Activity
Every line with the word "button" in it should be extracted from the data that follows.

◆ ◆ ◆ ◆ ◆ ◆ ◆

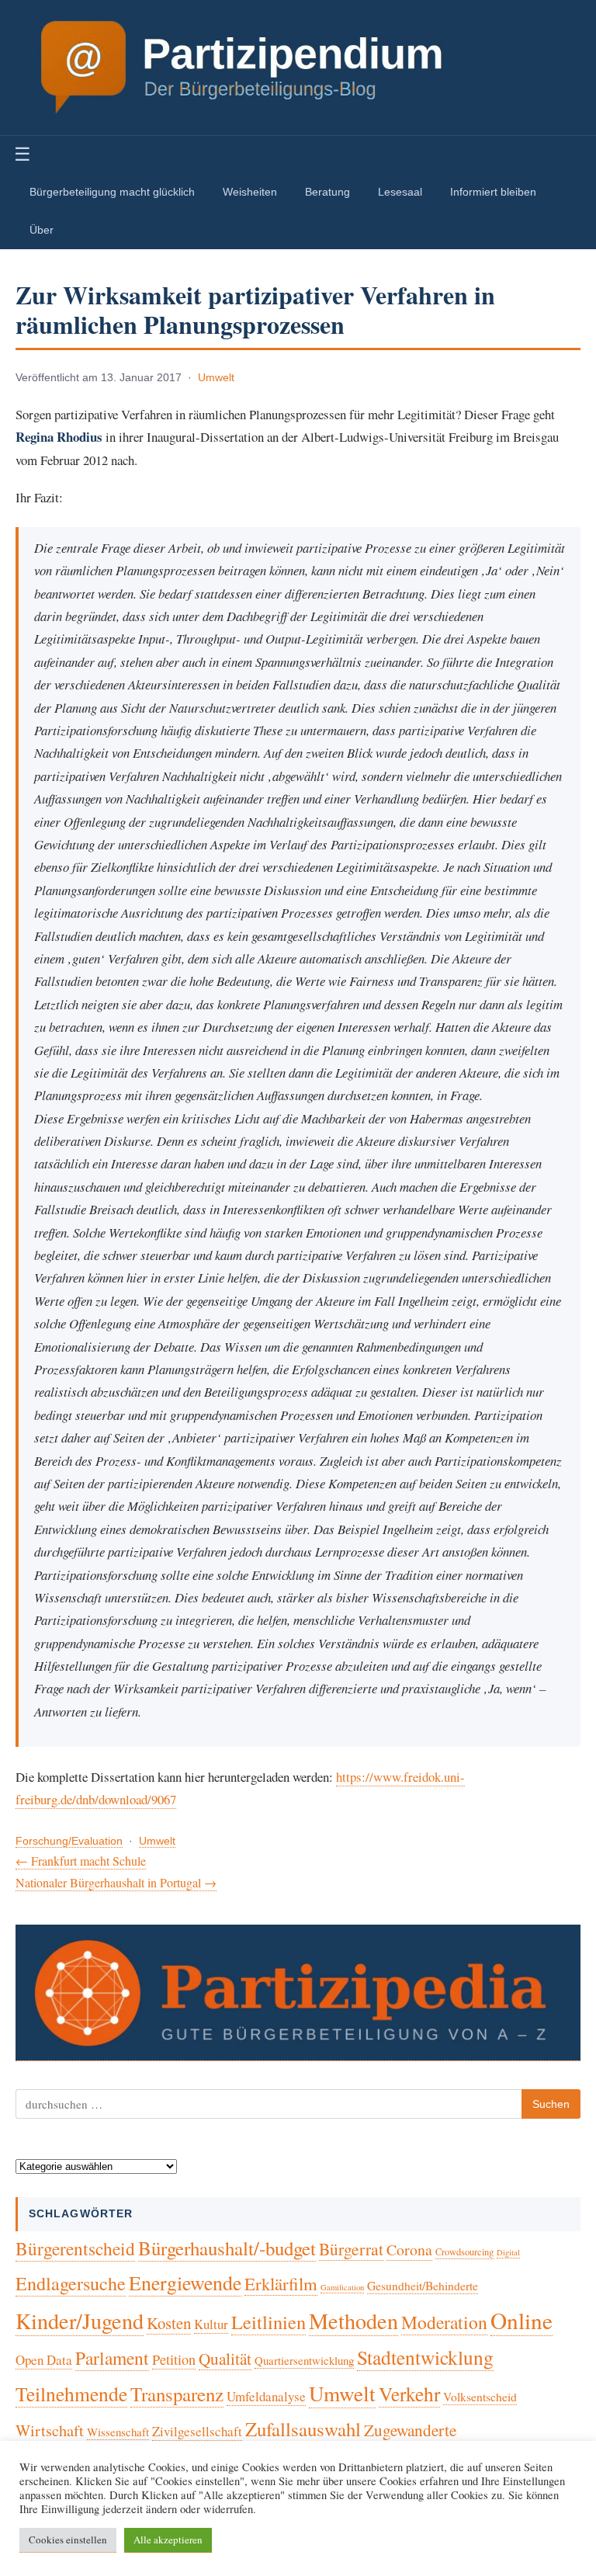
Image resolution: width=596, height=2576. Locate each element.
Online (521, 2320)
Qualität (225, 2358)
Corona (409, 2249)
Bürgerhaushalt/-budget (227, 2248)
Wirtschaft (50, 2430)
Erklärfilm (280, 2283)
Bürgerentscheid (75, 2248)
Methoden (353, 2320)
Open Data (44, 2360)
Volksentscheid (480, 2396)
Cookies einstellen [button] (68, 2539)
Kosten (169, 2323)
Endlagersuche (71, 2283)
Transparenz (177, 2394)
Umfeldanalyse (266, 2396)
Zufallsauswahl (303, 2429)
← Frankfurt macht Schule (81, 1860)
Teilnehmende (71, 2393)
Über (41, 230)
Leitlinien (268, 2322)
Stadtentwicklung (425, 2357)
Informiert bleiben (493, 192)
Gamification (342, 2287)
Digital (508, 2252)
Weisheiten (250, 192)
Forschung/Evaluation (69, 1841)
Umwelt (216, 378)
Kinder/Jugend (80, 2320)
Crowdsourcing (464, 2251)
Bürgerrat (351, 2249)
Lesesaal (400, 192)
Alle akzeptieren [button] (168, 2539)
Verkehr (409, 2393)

◆ ◆ ◆ ◆ ◆ ◆ ◆

Reply to the task
Cookies einstellen [button] (68, 2539)
Alle akzeptieren [button] (168, 2539)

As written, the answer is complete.